* Texto apresentado
Acórdão nº 07B281 de Supremo Tribunal de Justiça (Portugal), 22 de Fevereiro de 2007
Magistrado Responsável | SALVADOR DA COSTA |
Data da Resolução | 22 de Fevereiro de 2007 |
Emissor | Supremo Tribunal de Justiça (Portugal) |
Acordam no Supremo Tribunal de Justiça: I Empresa-A intentou, no dia 29 de Junho de 2004, contra Empresa-B, acção declarativa constitutiva condenatória, com processo ordinário, pedindo a resolução do contrato de arrendamento celebrado com a ré em 4 de Setembro de 2002 relativo á cave, ao rés-do-chão e a quatro andares do prédio sito na Rua ...nºs ... a ... e na Rua do ..., nºs ... a ..., Porto, por falta de pagamento da renda, e a condenação da ré a entregar-lhos e a pagar-lhe € 24 000 de rendas vencidas, as rendas vincendas e os juros de mora à taxa legal.

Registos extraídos

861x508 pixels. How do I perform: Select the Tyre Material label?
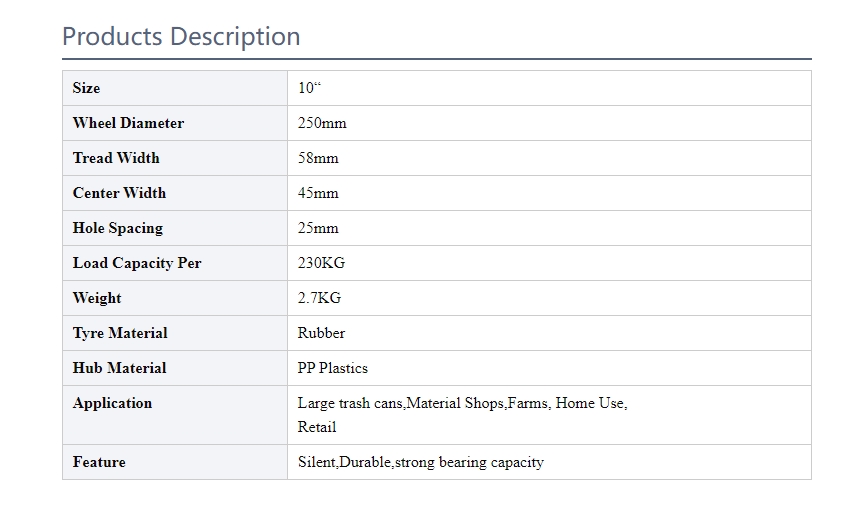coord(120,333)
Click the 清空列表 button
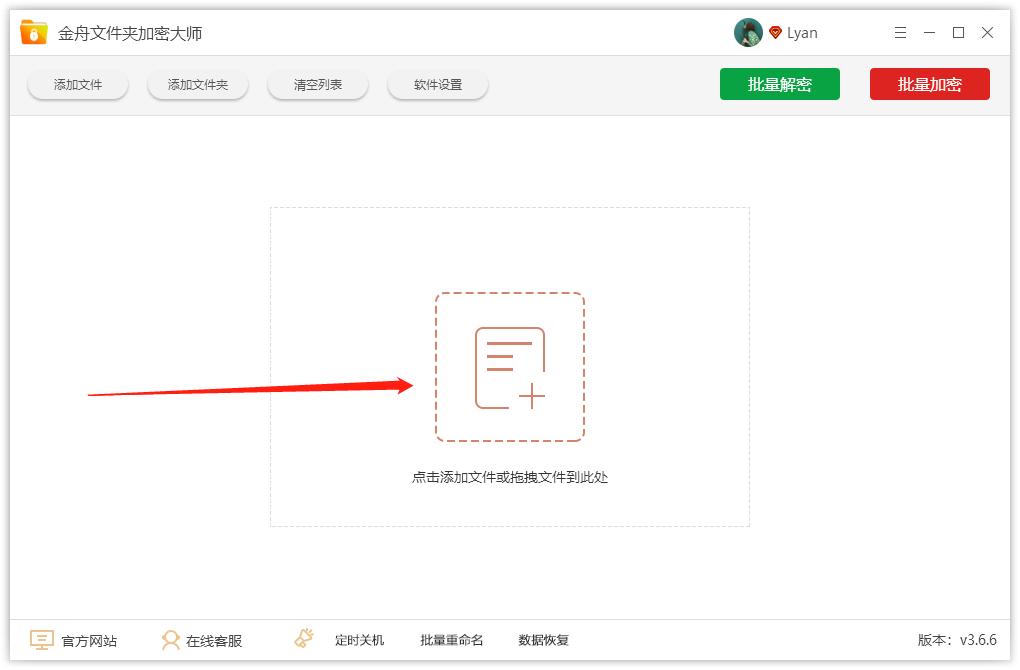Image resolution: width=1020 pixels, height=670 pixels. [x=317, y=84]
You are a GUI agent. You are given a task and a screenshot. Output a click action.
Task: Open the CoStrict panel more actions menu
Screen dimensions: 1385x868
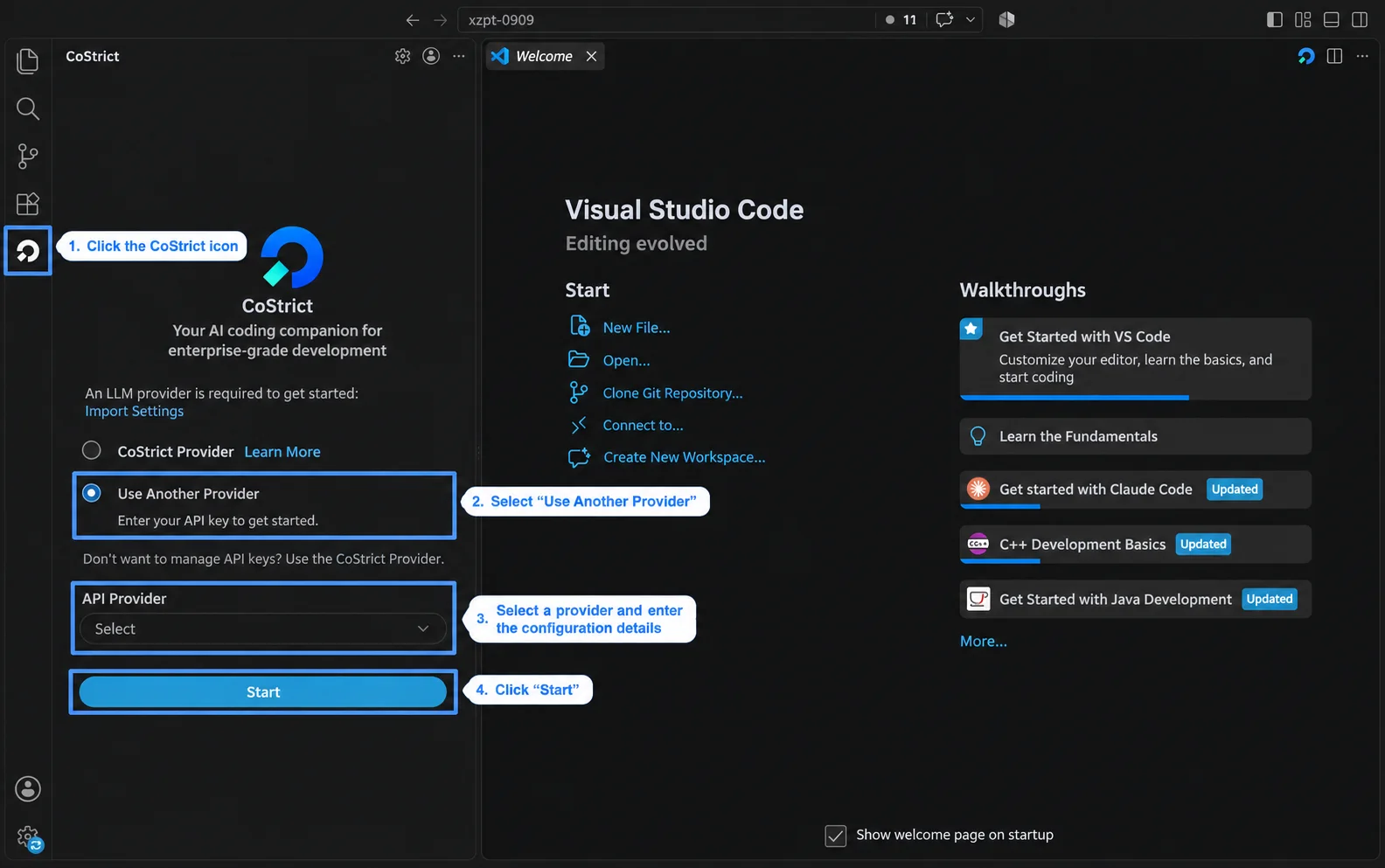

* Objetivos
a) Reescreva em forma de lista o parágrafo do acórdão que começa por "Acordam no Supremo Tribunal de Justiça", mantendo os factos principais.
b) Reproduza fielmente o trecho do acórdão que começa em "Acórdão nº 07B281" e segue até "à taxa legal.", inclusive.

* As respostas
a)
- Autora: Empresa-A; ré: Empresa-B.
- Data de entrada da acção: 29 de Junho de 2004.
- Tipo de acção: declarativa constitutiva condenatória, com processo ordinário.
- Pedido principal: resolução, por falta de pagamento da renda, do contrato de arrendamento celebrado com a ré em 4 de Setembro de 2002. O contrato abrange a cave, o rés-do-chão e quatro andares de um prédio no Porto.
- Pedidos de condenação da ré: entregar esses espaços e pagar € 24 000 de rendas vencidas, as rendas vincendas e os juros de mora à taxa legal.

b)
Acórdão nº 07B281 de Supremo Tribunal de Justiça (Portugal), 22 de Fevereiro de 2007
Magistrado Responsável | SALVADOR DA COSTA |
Data da Resolução | 22 de Fevereiro de 2007 |
Emissor | Supremo Tribunal de Justiça (Portugal) |
Acordam no Supremo Tribunal de Justiça: I Empresa-A intentou, no dia 29 de Junho de 2004, contra Empresa-B, acção declarativa constitutiva condenatória, com processo ordinário, pedindo a resolução do contrato de arrendamento celebrado com a ré em 4 de Setembro de 2002 relativo á cave, ao rés-do-chão e a quatro andares do prédio sito na Rua ...nºs ... a ... e na Rua do ..., nºs ... a ..., Porto, por falta de pagamento da renda, e a condenação da ré a entregar-lhos e a pagar-lhe € 24 000 de rendas vencidas, as rendas vincendas e os juros de mora à taxa legal.